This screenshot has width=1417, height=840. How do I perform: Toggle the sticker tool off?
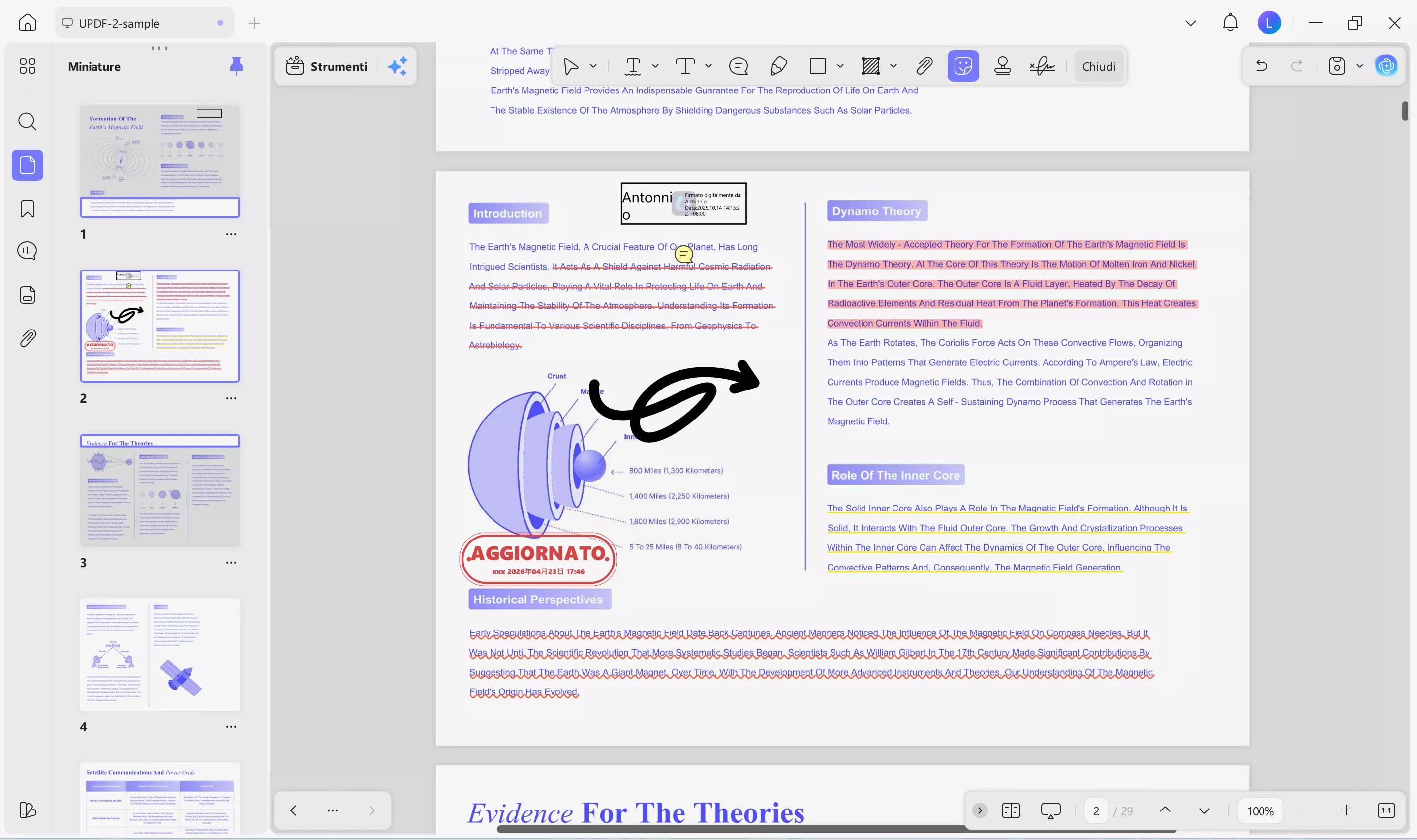(963, 66)
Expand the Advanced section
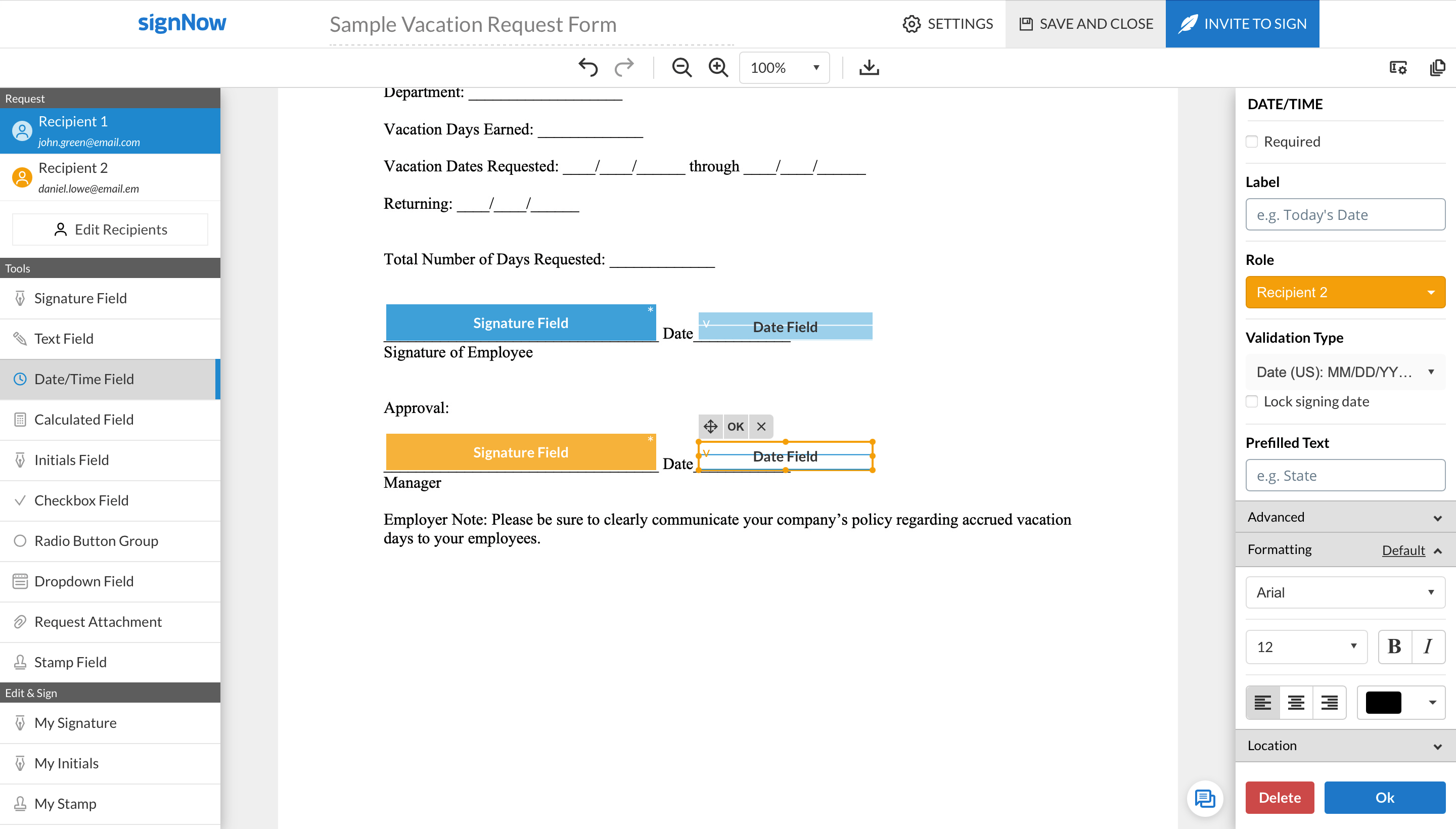 click(1344, 517)
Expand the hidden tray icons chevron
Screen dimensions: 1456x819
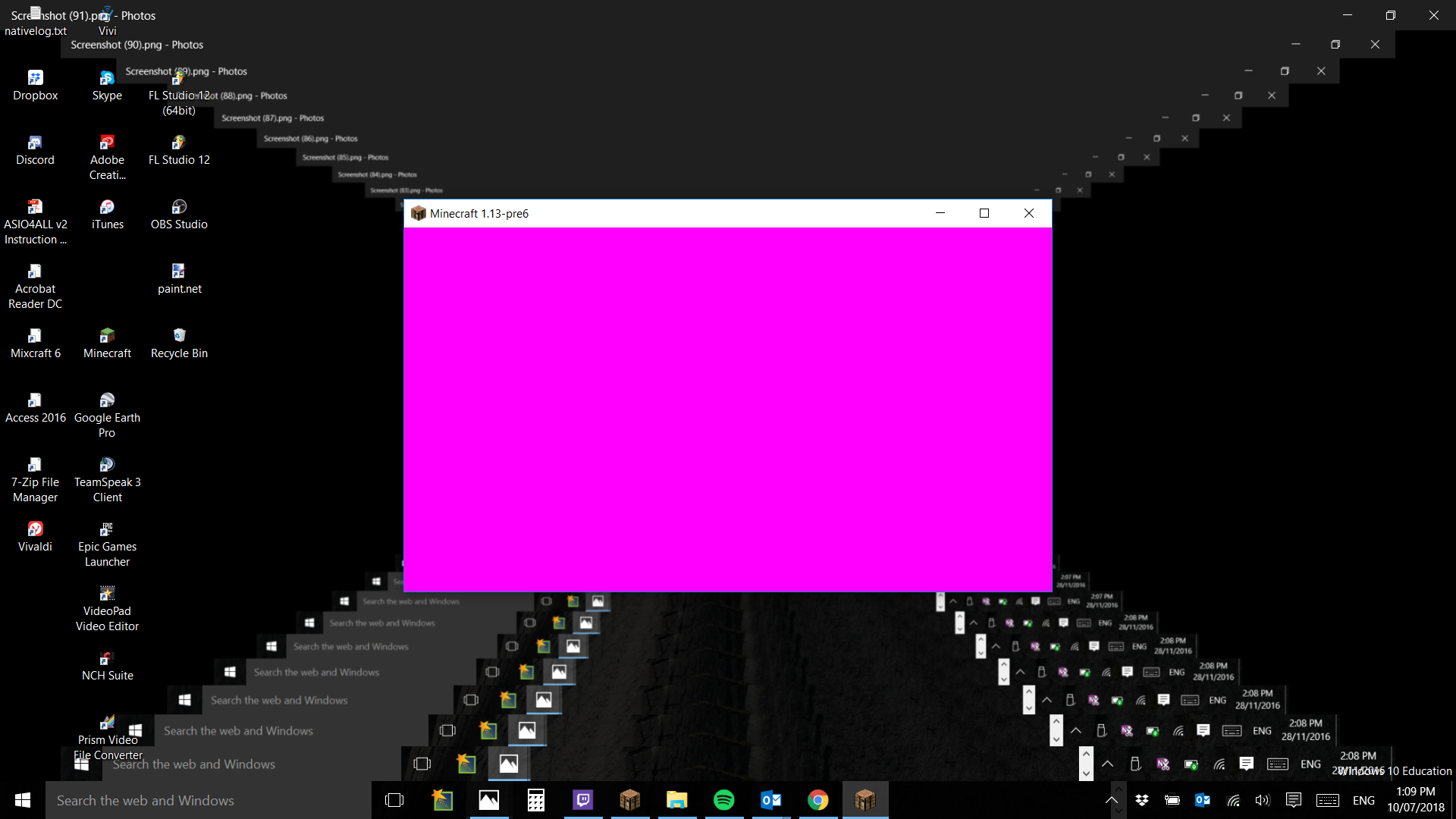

* _WORK ORDER_:
Reproduce the final stretch of lines exactly: the line containing "Expand the hidden tray icons chevron" through the last line of the data, both included. Pictures do not belong in the copy.

* _SOLUTION BELOW_:
Expand the hidden tray icons chevron
Screen dimensions: 1456x819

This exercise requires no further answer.